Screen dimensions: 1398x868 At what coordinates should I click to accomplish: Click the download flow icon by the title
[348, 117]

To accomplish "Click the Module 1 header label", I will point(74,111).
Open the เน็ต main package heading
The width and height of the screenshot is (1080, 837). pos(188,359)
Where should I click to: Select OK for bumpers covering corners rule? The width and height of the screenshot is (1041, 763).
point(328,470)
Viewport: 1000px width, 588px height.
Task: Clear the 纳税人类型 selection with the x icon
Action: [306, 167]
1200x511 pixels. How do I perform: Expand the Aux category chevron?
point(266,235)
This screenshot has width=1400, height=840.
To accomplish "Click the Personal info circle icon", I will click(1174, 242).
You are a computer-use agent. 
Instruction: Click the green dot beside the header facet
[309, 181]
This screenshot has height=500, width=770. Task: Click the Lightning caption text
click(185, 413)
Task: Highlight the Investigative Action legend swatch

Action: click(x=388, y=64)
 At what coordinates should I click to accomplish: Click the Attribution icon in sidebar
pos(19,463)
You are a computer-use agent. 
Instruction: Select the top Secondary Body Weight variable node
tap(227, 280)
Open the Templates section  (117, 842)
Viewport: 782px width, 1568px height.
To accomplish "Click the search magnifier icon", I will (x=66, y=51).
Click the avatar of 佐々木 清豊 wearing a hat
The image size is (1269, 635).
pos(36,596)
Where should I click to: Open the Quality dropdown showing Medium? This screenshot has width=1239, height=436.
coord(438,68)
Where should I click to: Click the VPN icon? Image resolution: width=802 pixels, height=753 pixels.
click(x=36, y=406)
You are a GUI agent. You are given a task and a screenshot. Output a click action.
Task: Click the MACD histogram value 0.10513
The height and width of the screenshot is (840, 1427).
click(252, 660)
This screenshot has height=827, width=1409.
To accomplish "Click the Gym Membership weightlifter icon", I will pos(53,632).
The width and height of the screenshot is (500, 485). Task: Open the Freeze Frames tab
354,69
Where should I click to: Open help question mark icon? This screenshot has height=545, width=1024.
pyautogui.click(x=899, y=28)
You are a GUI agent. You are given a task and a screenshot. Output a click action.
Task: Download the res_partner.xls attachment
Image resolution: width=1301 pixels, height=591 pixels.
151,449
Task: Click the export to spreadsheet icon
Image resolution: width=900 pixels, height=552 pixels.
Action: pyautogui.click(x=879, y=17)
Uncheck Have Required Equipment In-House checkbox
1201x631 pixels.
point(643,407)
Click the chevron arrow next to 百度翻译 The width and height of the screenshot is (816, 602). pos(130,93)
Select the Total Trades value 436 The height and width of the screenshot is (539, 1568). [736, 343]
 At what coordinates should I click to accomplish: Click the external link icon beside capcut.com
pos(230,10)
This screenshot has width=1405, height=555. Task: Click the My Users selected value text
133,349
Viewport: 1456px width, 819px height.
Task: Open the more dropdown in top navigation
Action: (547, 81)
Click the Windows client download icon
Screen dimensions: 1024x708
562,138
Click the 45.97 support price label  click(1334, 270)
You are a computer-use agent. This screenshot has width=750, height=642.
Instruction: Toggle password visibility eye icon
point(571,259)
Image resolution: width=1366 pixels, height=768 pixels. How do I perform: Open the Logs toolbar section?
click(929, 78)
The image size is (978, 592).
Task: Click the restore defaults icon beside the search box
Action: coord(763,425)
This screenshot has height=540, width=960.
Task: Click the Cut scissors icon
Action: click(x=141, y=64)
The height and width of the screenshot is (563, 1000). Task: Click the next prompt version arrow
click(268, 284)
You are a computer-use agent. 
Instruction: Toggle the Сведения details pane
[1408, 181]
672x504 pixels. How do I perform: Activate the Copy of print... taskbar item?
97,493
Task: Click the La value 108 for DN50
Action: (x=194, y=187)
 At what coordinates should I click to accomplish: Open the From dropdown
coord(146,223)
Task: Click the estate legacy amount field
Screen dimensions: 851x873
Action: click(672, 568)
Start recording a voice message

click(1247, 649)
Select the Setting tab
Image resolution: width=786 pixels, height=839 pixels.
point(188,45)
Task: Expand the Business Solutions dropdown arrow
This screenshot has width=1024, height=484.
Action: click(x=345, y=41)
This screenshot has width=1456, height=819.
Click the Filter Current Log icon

- _What is expected_
Rewrite the lines above as a numbered list, leaving out the blank lines.

- _Output_
1. Screen dimensions: 1398x868 At what coordinates should I click to accomplish: Click the download flow icon by the title
2. [348, 117]
3. To accomplish "Click the Module 1 header label", I will point(74,111).
4. Open the เน็ต main package heading
5. The width and height of the screenshot is (1080, 837). pos(188,359)
6. Where should I click to: Select OK for bumpers covering corners rule? The width and height of the screenshot is (1041, 763).
7. point(328,470)
8. Viewport: 1000px width, 588px height.
9. Task: Clear the 纳税人类型 selection with the x icon
10. Action: [306, 167]
11. 1200x511 pixels. How do I perform: Expand the Aux category chevron?
12. point(266,235)
13. This screenshot has width=1400, height=840.
14. To accomplish "Click the Personal info circle icon", I will click(1174, 242).
15. You are a computer-use agent. 
16. Instruction: Click the green dot beside the header facet
17. [309, 181]
18. This screenshot has height=500, width=770. Task: Click the Lightning caption text
19. click(185, 413)
20. Task: Highlight the Investigative Action legend swatch
21. Action: click(x=388, y=64)
22.  At what coordinates should I click to accomplish: Click the Attribution icon in sidebar
23. pos(19,463)
24. You are a computer-use agent. 
25. Instruction: Select the top Secondary Body Weight variable node
26. tap(227, 280)
27. Open the Templates section  (117, 842)
28. Viewport: 782px width, 1568px height.
29. To accomplish "Click the search magnifier icon", I will (x=66, y=51).
30. Click the avatar of 佐々木 清豊 wearing a hat
31. The image size is (1269, 635).
32. pos(36,596)
33. Where should I click to: Open the Quality dropdown showing Medium? This screenshot has width=1239, height=436.
34. coord(438,68)
35. Where should I click to: Click the VPN icon? Image resolution: width=802 pixels, height=753 pixels.
36. click(x=36, y=406)
37. You are a GUI agent. You are given a task and a screenshot. Output a click action.
38. Task: Click the MACD histogram value 0.10513
39. The height and width of the screenshot is (840, 1427).
40. click(252, 660)
41. This screenshot has height=827, width=1409.
42. To accomplish "Click the Gym Membership weightlifter icon", I will pos(53,632).
43. The width and height of the screenshot is (500, 485). Task: Open the Freeze Frames tab
44. 354,69
45. Where should I click to: Open help question mark icon? This screenshot has height=545, width=1024.
46. pyautogui.click(x=899, y=28)
47. You are a GUI agent. You are given a task and a screenshot. Output a click action.
48. Task: Download the res_partner.xls attachment
49. Image resolution: width=1301 pixels, height=591 pixels.
50. 151,449
51. Task: Click the export to spreadsheet icon
52. Image resolution: width=900 pixels, height=552 pixels.
53. Action: pyautogui.click(x=879, y=17)
54. Uncheck Have Required Equipment In-House checkbox
55. 1201x631 pixels.
56. point(643,407)
57. Click the chevron arrow next to 百度翻译 The width and height of the screenshot is (816, 602). pos(130,93)
58. Select the Total Trades value 436 The height and width of the screenshot is (539, 1568). [736, 343]
59.  At what coordinates should I click to accomplish: Click the external link icon beside capcut.com
60. pos(230,10)
61. This screenshot has width=1405, height=555. Task: Click the My Users selected value text
62. 133,349
63. Viewport: 1456px width, 819px height.
64. Task: Open the more dropdown in top navigation
65. Action: (547, 81)
66. Click the Windows client download icon
67. Screen dimensions: 1024x708
68. 562,138
69. Click the 45.97 support price label  click(1334, 270)
70. You are a computer-use agent. This screenshot has width=750, height=642.
71. Instruction: Toggle password visibility eye icon
72. point(571,259)
73. Image resolution: width=1366 pixels, height=768 pixels. How do I perform: Open the Logs toolbar section?
74. click(929, 78)
75. The image size is (978, 592).
76. Task: Click the restore defaults icon beside the search box
77. Action: coord(763,425)
78. This screenshot has height=540, width=960.
79. Task: Click the Cut scissors icon
80. Action: click(x=141, y=64)
81. The height and width of the screenshot is (563, 1000). Task: Click the next prompt version arrow
82. click(268, 284)
83. You are a computer-use agent. 
84. Instruction: Toggle the Сведения details pane
85. [1408, 181]
86. 672x504 pixels. How do I perform: Activate the Copy of print... taskbar item?
87. 97,493
88. Task: Click the La value 108 for DN50
89. Action: (x=194, y=187)
90.  At what coordinates should I click to accomplish: Open the From dropdown
91. coord(146,223)
92. Task: Click the estate legacy amount field
93. Screen dimensions: 851x873
94. Action: click(672, 568)
95. Start recording a voice message
96. click(1247, 649)
97. Select the Setting tab
98. Image resolution: width=786 pixels, height=839 pixels.
99. point(188,45)
100. Task: Expand the Business Solutions dropdown arrow
101. This screenshot has width=1024, height=484.
102. Action: click(x=345, y=41)
103. This screenshot has width=1456, height=819.
104. Click the Filter Current Log icon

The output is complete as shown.